Danial, an Israeli citizen who identifies as Palestinian, argued that Israel cannot avoid addressing that reality.
“I’ve worked with many vulnerable populations,” she said. “In my view, this is the most marginalized group within Israel’s borders.”
Although Palestinian Authority law does not criminalize same-sex relations, a rare statement issued in 2019 highlighted the systematic persecution of LGBTQ people.
The statement, issued by the Palestinian police, announced a ban on all organized activities and gatherings organized by Al Qaws (“The Rainbow” in Arabic), a Palestinian LGBTQ advocacy group founded roughly a decade earlier that focused on promoting tolerance through online outreach. Those who took part in the groups’ events would be arrested, police said.
The police later deleted the statement from its official platforms, a move the study says reflected an attempt by the PA to avoid projecting an image of intolerance to Western audiences.

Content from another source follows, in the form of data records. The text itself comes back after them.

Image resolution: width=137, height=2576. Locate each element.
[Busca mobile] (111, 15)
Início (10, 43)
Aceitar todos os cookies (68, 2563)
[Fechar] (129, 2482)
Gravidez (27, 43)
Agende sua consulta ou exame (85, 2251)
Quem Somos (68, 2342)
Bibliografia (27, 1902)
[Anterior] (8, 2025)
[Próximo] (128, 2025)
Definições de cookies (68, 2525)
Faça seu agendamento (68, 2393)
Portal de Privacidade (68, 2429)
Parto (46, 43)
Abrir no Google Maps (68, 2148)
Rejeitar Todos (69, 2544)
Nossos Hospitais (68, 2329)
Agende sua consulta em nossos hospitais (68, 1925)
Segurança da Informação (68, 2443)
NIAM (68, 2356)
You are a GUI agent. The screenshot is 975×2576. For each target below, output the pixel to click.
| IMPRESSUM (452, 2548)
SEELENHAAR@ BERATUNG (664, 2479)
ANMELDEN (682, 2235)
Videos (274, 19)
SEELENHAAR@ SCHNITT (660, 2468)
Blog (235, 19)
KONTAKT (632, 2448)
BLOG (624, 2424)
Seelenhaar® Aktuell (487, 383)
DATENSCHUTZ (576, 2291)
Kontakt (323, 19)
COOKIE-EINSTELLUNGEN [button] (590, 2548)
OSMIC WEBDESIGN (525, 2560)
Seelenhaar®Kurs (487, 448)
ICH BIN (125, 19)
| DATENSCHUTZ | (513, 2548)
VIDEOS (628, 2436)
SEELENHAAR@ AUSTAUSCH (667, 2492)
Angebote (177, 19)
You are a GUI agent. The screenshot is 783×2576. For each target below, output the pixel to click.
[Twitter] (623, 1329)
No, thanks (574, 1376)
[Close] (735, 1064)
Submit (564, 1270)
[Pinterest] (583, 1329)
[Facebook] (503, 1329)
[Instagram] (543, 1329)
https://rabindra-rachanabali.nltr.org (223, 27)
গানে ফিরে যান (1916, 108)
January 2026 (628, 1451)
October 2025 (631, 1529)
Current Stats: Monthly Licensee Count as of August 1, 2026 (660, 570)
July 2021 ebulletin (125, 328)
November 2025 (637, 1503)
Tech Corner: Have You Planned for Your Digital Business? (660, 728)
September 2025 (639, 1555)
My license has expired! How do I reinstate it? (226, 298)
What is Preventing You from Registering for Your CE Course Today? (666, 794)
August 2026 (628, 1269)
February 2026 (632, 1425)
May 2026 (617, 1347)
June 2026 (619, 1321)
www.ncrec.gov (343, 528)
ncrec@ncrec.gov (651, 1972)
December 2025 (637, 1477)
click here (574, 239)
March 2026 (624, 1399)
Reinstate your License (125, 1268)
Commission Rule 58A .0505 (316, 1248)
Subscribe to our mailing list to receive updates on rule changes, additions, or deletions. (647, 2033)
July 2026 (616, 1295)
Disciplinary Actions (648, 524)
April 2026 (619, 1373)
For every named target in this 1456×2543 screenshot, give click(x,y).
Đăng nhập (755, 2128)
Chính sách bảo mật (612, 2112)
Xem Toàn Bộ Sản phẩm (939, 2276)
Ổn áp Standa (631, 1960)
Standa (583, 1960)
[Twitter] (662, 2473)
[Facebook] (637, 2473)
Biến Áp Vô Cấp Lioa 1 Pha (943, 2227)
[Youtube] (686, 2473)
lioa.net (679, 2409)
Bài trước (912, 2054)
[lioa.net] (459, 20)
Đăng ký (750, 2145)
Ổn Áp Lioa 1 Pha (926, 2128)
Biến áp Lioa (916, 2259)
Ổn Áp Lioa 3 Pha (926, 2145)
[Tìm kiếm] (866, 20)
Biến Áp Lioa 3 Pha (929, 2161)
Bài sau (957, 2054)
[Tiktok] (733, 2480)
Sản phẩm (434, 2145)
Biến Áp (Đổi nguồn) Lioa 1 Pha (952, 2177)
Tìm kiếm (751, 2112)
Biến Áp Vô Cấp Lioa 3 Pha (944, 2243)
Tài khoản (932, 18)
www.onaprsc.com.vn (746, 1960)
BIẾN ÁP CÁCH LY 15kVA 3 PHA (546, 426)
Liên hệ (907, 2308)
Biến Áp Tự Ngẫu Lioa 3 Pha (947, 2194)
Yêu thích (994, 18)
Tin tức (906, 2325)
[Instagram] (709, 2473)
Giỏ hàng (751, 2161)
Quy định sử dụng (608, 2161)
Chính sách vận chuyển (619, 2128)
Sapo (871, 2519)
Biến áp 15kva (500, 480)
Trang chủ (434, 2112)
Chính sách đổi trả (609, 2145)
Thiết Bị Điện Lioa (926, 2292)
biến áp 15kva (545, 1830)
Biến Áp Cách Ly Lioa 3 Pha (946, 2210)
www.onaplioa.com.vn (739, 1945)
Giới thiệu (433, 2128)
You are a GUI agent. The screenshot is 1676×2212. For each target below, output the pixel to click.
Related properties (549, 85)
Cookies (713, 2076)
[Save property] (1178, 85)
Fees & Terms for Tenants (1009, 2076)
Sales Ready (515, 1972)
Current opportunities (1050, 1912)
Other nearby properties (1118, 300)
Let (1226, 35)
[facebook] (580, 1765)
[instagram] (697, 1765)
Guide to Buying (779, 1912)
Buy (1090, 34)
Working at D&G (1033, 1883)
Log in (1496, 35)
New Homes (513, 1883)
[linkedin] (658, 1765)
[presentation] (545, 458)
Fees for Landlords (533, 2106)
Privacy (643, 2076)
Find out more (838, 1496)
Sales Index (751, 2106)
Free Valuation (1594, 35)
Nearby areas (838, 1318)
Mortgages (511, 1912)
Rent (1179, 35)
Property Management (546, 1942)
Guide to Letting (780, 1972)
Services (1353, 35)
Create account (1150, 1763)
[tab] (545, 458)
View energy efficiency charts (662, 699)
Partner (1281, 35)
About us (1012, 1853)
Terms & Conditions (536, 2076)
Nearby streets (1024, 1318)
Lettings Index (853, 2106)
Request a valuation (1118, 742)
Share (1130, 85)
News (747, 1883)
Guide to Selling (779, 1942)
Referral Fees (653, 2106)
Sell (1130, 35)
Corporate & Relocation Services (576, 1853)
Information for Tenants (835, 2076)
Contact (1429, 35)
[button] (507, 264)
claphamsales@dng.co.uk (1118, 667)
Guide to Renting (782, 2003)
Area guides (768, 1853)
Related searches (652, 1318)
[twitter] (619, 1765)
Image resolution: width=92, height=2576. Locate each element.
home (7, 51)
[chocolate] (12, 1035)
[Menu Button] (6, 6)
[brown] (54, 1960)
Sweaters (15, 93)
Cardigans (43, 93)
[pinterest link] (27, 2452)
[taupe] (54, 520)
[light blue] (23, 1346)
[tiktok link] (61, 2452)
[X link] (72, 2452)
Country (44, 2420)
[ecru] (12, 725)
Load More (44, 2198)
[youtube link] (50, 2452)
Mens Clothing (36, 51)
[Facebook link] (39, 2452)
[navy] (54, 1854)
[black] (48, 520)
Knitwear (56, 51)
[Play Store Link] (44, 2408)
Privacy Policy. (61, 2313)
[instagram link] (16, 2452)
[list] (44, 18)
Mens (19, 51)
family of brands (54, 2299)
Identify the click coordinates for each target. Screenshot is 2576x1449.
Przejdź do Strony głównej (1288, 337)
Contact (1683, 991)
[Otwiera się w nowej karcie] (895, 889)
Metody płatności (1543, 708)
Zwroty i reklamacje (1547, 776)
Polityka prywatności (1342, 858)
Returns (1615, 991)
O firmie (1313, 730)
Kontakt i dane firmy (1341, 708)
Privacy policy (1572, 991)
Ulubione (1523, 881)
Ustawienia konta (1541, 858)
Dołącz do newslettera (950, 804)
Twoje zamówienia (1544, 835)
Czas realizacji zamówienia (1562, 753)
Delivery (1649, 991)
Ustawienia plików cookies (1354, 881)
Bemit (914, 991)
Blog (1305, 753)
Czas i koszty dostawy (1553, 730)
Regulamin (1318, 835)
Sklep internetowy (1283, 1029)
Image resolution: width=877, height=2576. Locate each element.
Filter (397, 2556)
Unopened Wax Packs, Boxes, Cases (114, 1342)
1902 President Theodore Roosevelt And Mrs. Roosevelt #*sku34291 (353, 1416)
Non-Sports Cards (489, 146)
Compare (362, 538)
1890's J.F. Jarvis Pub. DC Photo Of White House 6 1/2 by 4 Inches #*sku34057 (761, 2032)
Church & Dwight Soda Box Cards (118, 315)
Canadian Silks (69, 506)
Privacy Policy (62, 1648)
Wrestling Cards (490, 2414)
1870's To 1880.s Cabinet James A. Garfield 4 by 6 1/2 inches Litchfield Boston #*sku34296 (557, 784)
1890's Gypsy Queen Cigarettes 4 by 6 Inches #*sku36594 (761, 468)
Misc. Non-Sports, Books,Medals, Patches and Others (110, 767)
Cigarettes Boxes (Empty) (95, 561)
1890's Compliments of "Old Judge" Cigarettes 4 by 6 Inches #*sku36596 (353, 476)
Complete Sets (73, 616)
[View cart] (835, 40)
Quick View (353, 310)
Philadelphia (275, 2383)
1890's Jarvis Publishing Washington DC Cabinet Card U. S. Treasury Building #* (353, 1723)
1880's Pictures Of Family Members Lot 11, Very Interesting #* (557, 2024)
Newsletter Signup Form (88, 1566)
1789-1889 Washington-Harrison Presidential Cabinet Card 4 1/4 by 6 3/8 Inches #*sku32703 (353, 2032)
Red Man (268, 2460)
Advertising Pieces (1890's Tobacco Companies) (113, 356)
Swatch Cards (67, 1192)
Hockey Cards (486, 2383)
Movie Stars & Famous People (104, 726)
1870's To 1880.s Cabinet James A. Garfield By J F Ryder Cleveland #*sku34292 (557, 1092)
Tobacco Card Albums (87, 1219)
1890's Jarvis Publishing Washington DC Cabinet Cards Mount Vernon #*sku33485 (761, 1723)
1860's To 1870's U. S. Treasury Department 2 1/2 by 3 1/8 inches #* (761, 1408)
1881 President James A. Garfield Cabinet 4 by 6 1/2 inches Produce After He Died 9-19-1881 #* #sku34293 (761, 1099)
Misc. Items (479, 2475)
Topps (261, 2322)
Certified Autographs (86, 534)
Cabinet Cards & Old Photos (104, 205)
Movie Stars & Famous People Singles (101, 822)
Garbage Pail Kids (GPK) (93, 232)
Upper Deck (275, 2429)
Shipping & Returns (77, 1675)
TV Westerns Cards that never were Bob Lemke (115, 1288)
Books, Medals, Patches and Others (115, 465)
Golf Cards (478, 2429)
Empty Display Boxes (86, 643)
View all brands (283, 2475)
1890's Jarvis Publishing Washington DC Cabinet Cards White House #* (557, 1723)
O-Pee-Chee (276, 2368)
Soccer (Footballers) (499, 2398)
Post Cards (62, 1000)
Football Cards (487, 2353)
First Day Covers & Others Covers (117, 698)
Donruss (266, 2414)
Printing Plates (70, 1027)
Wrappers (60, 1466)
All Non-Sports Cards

Al Qaws has significantly curtailed public activities since then, though it continues to publish educational content on social media.
In 2022, the plight of gay Palestinians briefly drew international attention after the brutal beheading of a West Bank man who had been living under asylum in Israel but returned to the territory under unclear circumstances.
Palestinian police opened an investigation at the time but did not determine that the killing was motivated by homophobia, and the perpetrator has never been arrested.
The new study argues that although the PA has largely remained silent on the issue since 2019, severe persecution of LGBTQ Palestinians — both within their families and by public institutions — has continued, in some cases escalating to attempted murder.
Manar, a 25-year-old lesbian from a West Bank village, recalled that “when my father discovered I was attracted to women after searching my phone and finding intimate messages, he started beating me all the time.”
As with all interviewees cited in the report, her identifying details have been altered for her protection.
Manar said her family forced her into marriage with a man following her father’s discovery.
Ahead of the wedding, Manar filed a complaint with PA officials over her father’s violence, she said. Police arrested her father, but he was released without charges or even a warning after investigators learned that his actions stemmed from his daughter’s sexual orientation, she claimed.
The PA did not respond to a request for comment on Manar’s claims or regarding the wider allegation of systematic persecution of gays.
Yaman, a 23-year-old gay man from Nablus, described how his family failed to protect him after he was abducted and beaten because of his sexual orientation.